Reconnaissance d’un jugement de divorce étranger – les effets des mesures provisoires ordonnées en France et jugement devenu définitif à l’étranger
- Camille VINCENT
- 31 juil.
- 3 min de lecture

Civ. 1ère, 21 mai 2025, n°23-17.532, B+L
Une décision étrangère prononçant le divorce est de nature à priver d’objet une procédure de divorce elle-même introduite en France.
Ainsi, les mesures provisoires prises dans le cadre de la procédure française deviennent caduques à compter du jour auquel le jugement étranger est revêtu de l’autorité de la chose jugée.
***
En l’espèce, une femme a saisi un tribunal français (le tribunal de grande instance, devenu depuis lors le Tribunal judiciaire de Mulhouse) d’une demande en divorce. Le tribunal saisi a rendu une Ordonnance de non conciliation du 17 juin 2019 par laquelle étaient fixée des mesures provisoires applicables pendant toute la durée de la procédure, et en particulier, une pension alimentaire de 500 euros par mois au bénéfice de l’épouse, et à une contribution à l’entretien et l’éducation des enfants de 650 euros par mois et par enfant.
L’époux a interjeté appel de cette Ordonnance, et a également introduit une procédure de divorce en Californie.
La juridiction américaine semble avoir été plus rapide que le tribunal de Mulhouse car un jugement de divorce en date du 8 avril 2022 a été rendu par le tribunal supérieur de Californie.
L’époux s’est donc prévalu, au stade l’appel, de ce que le jugement américain de divorce rendait irrecevable l’action en divorce introduite en France et ce, de manière rétroactive.
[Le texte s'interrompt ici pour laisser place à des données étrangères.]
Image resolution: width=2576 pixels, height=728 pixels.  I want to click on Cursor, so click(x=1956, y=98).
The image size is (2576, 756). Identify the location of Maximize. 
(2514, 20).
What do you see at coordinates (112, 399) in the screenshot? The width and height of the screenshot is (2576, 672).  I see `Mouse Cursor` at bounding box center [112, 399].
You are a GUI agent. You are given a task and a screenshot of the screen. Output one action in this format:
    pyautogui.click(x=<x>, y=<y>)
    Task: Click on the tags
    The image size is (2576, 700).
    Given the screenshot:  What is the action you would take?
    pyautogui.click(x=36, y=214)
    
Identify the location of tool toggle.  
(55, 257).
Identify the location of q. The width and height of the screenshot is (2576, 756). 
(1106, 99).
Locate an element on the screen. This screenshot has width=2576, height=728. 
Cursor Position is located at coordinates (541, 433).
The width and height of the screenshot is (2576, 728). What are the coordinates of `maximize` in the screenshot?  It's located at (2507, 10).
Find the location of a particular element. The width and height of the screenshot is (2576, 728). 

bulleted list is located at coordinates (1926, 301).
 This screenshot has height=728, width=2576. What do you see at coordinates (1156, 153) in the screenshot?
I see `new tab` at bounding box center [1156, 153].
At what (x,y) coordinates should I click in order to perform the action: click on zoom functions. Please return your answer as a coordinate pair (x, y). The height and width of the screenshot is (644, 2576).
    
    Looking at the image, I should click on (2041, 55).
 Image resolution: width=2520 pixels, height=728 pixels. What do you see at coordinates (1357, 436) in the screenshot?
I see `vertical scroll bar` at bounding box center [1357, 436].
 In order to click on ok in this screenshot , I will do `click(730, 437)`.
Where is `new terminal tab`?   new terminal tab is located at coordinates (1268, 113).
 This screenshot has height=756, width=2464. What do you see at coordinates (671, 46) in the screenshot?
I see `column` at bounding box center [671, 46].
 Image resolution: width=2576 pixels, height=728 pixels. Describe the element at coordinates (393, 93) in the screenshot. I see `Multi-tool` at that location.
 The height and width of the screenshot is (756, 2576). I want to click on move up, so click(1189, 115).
Selon l’époux, cette irrecevabilité rendait donc les mesures financières caduques de façon rétroactive.
La Cour d’appel saisie (Cour d’appel de Colmar, 4 avril 2023) a rejeté les demandes de l’époux, lequel s’est pourvu en cassation.
Devant la Cour de cassation, l’époux soulève notamment les mêmes arguments, sollicitant de voir jugée l’action en divorce introduite en France irrecevable, et les mesures provisoires prononcées en suite de cette action, caduques, en raison du fait qu’un jugement de divorce américain avait depuis lors été rendu.
La Cour de cassation rejette le pourvoi de l’époux.
Elle énonce qu’une procédure de divorce engagée en France devient privée d’objet et les mesures provisoires ordonnées pour la durée de la procédure deviennent effectivement caduques lorsque le divorce a été prononcé à l’étranger par une décision passée en force de chose jugée remplissant les conditions de sa reconnaissance en France.
La cour de cassation rappelle : « La caducité d’un titre exécutoire ne le prive pas de son efficacité pour la période antérieure à la caducité. »
La cour de cassation en déduit que la caducité affectant les mesures provisoires prises en application de l’article 255 du code civil n’a d’effet qu’à compter de la date à laquelle la décision étrangère passe en force jugée.
En l’espèce donc, la décision américaine était devenue définitive le 30 juin 2022. C’est donc à compter du 30 juin que les mesures provisoires ont cessé de produire effet.
Il y a lieu de se réjouir de l’utile éclaircissement effectué par la Cour de cassation. En effet, les mesures provisoires découlent des obligations du mariage, et doivent rester en vigueur tant que le divorce n’est pas revêtu de l’autorité de la chose jugée (c’est-à-dire à l’expiration des voies de recours à l’encontre de la décision).
Cette solution, applicable en matière interne, l’est aussi en matière internationale.
Ainsi la décision de divorce californienne, à compter du jour où elle est revêtue de l’autorité de la chose jugée, fait cesser les effets des mesures provisoires, lesquelles cèdent leur place aux effets du divorce.
Naturellement, la contribution à l’entretien et à l’éducation des enfants demeure, en son principe mais par en son montant, les mesures provisoires cédant leur places aux effets du divorce, tant que les enfants ne sont pas indépendants financièrement.